For busy school teacher Tania Robins, salt therapy is as much about mindfulness and taking time out as it is about treating her skin and respiratory issues.

“I’ve recently been through a divorce and I deal daily with wonderful but very challenging kids from all sorts of backgrounds,” says Tania, of Melbourne.

“When I walk into Salts of the Earth it’s 45 minutes that’s all about me. There’s something about it forces you to stop – I call it visiting the salt fairies.

“I suffer from asthma, hayfever, sinusitis and psoriasis and the salt gives me incredible relief from all of those things. I’d go every day if I could!”

Mum-of-two Tanya Francis says she decided to try salt therapy after her son started daycare “and started bringing home every illness going around”.

“We had an integrative GP who suggested salt therapy and we’ve been going ever since,” Tanya says.

“I noticed a difference straight away; salt therapy really broke down the mucus whenever Archer was sick and also helped my daughter, Caydence, with her eczema.”

Tania and Tanya are among a growing number of people flocking to “salt caves” opening up across Australia.

Without even thinking about it, most of us already engage in wet salt therapy – gargling salt water for sore throats, using nasal saline sprays and rubbing salt scrubs on our skin.

But does halotherapy – the practice of breathing in tiny particles of salt dispersed into the air to help respiratory and skin problems – live up to the hype?

salt therapy
The Salt Room in Perth.

The purported benefits of breathing in salt-infused air

Dry salt therapy, also known as halotherapy, usually involves relaxing in a spa-like “salt room” while breathing in tiny negatively ionised salt particles infused into the air, according to the World Halotherapy Association.

“It’s an all-natural, drug-free solution that clears mucus, kills bacteria and viruses and reduces inflammation throughout the whole respiratory system,” says Kat Kupsch, owner of The Salt Room in Perth.

“Think of all the As – salt has natural antihistamine, antiviral, anti-inflammatory, antibacterial, antimicrobial and anti-fungal properties, which detoxify the body, strengthen the immune system and help relieve symptoms for a range of conditions.

“It’s also great for skin issues such as psoriasis, acne, eczema and dry and flaky skin.”

Marie Vastani, who owns Salts of the Earth in Hampton with husband Mohseen, says she originally sought out halotherapy for her own daughter’s allergies – and was so impressed with the results she bought the business.

Hers is one of a growing number of salt rooms springing up across the country as a natural alternative for people suffering from a variety of respiratory and skin conditions.

“I was a real sceptic but Maya had every allergy under the sun and the salt really worked to clear up her skin and her breathing,” Marie says. “Now I see that every day with our clients.”

Salts of the Earth
Salts of the Earth in Hampton.

What the science says about salt rooms

A 2007 Romanian study found people with chronic obstructive pulmonary disease (COPD) had fewer symptoms and improved quality of life after salt therapy.

Another study published in the Journal of Aerosol Medicine, which looked at the effects of salt therapy on patients with various respiratory illnesses, found most participants’ symptoms improved after 10 to 20 one-hour treatments.

In 2017, researchers from Israel found halotherapy seemed to help asthmatic children between the ages of five and 13, although the scientists noted more long-term studies would be useful.

But the jury is still out, with Lung Foundation Australia warning there are concerns the warm, moist environment in salt rooms may provide opportunity for the growth of various risky bacteria.
“In addition, salt can irritate the airways.

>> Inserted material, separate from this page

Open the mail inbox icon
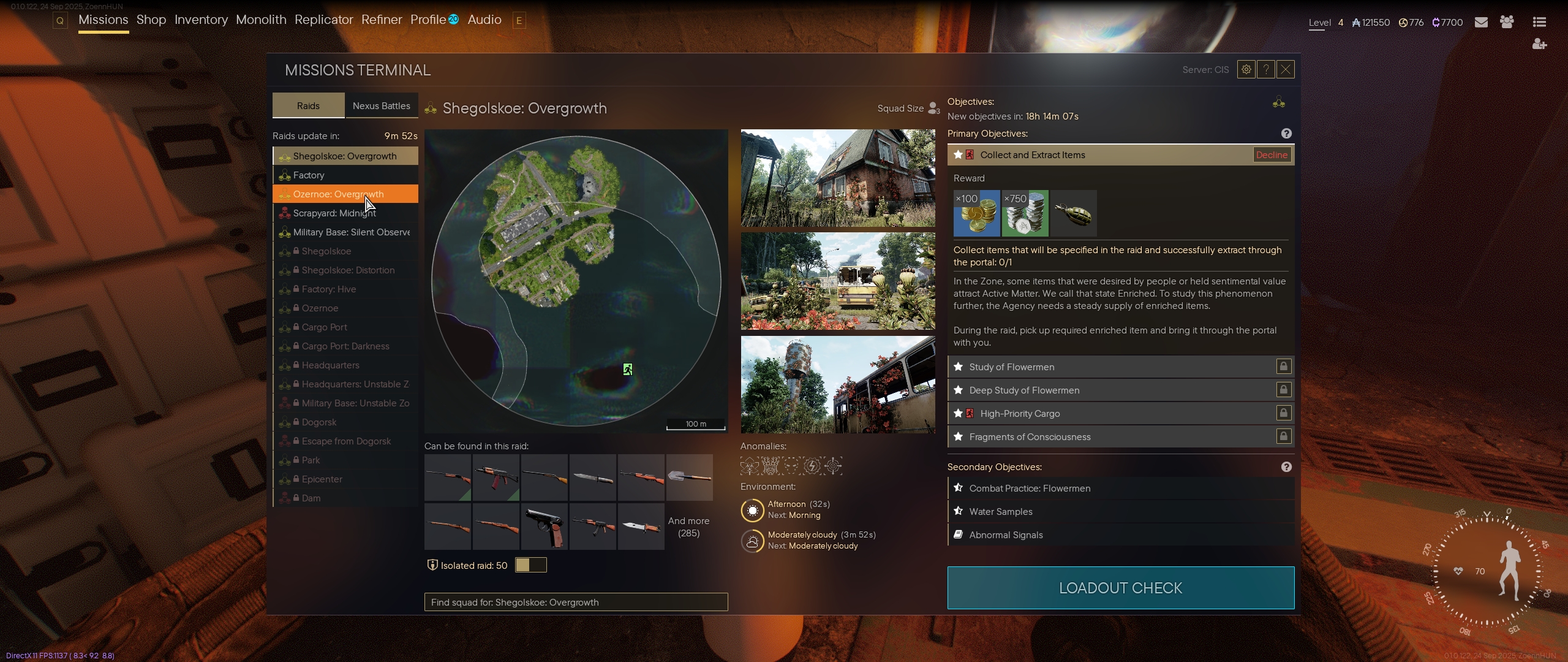tap(1481, 22)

Respiratory specialists sometimes use inhalation of concentrated saline (salt) solutions as part of a lung function test, to trigger asthma attacks in patients suspected of having asthma,” says chief executive Mark Brooke.
“Without this professional supervision, exposure to salt-enriched air could be potentially dangerous for those with a respiratory condition.”

A feeling of wellbeing

Kat, though, says she sees every day how salt therapy helps optimise wellbeing in her clients.

“There’s such a feeling of calm and wellness that comes afterwards – I see it in nearly everyone we treat from the very young to the very old,” she says.